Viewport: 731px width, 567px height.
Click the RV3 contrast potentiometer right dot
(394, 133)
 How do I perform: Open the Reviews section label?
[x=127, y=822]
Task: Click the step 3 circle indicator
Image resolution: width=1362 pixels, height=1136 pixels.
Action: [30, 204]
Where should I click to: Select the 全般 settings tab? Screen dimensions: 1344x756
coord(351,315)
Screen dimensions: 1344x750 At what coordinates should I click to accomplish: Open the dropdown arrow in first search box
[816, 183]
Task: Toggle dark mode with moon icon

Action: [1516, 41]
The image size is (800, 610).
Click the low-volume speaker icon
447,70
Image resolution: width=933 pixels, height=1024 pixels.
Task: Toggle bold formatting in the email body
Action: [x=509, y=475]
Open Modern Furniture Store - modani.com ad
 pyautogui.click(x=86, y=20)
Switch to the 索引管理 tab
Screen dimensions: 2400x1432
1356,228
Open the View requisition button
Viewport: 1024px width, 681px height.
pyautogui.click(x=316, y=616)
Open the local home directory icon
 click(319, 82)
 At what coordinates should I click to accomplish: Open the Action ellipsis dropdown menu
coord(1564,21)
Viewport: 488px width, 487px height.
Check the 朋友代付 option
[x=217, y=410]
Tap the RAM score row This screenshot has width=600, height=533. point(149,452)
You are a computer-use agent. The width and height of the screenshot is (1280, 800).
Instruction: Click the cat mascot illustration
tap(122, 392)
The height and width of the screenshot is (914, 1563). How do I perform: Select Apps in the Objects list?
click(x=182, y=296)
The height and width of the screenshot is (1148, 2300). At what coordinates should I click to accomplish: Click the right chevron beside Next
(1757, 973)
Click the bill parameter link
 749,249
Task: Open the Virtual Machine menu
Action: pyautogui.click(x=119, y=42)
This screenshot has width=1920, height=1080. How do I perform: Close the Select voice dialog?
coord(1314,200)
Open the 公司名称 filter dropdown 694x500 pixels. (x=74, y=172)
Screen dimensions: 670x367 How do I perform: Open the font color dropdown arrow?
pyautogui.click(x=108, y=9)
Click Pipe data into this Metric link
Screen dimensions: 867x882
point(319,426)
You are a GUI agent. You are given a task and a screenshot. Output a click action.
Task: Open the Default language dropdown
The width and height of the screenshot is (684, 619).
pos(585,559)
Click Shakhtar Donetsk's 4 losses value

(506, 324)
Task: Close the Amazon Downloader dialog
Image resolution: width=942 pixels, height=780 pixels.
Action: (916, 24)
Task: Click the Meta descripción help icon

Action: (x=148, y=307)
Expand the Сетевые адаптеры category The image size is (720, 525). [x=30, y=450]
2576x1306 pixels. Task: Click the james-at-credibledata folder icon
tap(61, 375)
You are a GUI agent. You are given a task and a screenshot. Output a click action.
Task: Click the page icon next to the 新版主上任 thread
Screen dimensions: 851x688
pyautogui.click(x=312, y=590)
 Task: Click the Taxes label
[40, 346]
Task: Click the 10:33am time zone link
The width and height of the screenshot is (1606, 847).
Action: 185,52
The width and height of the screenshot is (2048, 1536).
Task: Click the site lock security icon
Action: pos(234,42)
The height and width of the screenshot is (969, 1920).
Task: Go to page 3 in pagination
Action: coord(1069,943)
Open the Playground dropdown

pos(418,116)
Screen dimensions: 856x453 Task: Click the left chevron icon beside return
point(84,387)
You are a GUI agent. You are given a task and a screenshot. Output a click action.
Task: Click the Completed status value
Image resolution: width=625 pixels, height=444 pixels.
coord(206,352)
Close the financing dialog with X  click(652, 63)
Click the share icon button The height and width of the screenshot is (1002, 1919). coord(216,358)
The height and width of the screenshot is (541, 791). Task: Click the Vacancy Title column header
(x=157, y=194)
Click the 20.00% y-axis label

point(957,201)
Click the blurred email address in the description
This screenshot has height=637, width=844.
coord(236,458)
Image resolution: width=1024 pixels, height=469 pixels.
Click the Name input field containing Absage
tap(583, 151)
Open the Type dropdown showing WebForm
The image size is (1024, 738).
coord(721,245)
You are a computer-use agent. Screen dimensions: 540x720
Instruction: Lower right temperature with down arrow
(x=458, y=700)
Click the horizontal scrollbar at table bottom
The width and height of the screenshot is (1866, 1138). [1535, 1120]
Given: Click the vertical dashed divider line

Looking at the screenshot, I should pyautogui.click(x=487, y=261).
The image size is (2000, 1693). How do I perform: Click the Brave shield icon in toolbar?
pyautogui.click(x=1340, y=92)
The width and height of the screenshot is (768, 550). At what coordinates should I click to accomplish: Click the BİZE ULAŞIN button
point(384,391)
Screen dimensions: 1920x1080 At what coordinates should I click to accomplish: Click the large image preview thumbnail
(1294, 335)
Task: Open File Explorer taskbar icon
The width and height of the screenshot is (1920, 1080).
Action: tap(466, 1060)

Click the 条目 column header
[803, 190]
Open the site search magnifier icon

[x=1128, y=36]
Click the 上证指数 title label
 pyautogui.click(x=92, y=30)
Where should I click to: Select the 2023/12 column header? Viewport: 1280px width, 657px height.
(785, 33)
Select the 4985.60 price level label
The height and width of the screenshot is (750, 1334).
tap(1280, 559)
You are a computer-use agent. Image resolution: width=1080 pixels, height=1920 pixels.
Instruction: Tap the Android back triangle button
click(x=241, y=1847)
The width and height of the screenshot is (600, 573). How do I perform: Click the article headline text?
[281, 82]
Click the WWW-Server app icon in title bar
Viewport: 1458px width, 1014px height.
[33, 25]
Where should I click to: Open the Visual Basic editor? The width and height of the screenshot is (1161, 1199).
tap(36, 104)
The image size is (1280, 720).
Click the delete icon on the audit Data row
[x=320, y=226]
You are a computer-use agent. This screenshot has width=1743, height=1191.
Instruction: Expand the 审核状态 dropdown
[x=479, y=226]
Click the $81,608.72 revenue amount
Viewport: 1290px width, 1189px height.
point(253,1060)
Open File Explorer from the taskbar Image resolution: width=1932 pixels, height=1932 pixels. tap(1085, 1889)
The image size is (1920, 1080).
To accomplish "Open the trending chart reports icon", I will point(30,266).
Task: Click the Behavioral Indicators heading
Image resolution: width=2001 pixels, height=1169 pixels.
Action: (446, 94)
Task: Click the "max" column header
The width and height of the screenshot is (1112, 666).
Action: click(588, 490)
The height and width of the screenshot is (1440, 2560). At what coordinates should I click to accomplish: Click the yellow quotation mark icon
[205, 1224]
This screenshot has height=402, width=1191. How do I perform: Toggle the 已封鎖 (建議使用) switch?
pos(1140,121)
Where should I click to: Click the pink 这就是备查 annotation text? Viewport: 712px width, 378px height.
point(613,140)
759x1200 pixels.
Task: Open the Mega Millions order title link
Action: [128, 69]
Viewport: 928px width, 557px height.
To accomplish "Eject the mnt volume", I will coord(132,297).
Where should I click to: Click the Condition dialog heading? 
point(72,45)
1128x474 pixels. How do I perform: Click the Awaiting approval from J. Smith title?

▶ **Task instructions**:
Tally the lines in the records above that contain the string "volume", treating uppercase and lowercase letters as distinct. Give only the number.

▶ **Task solution**:
2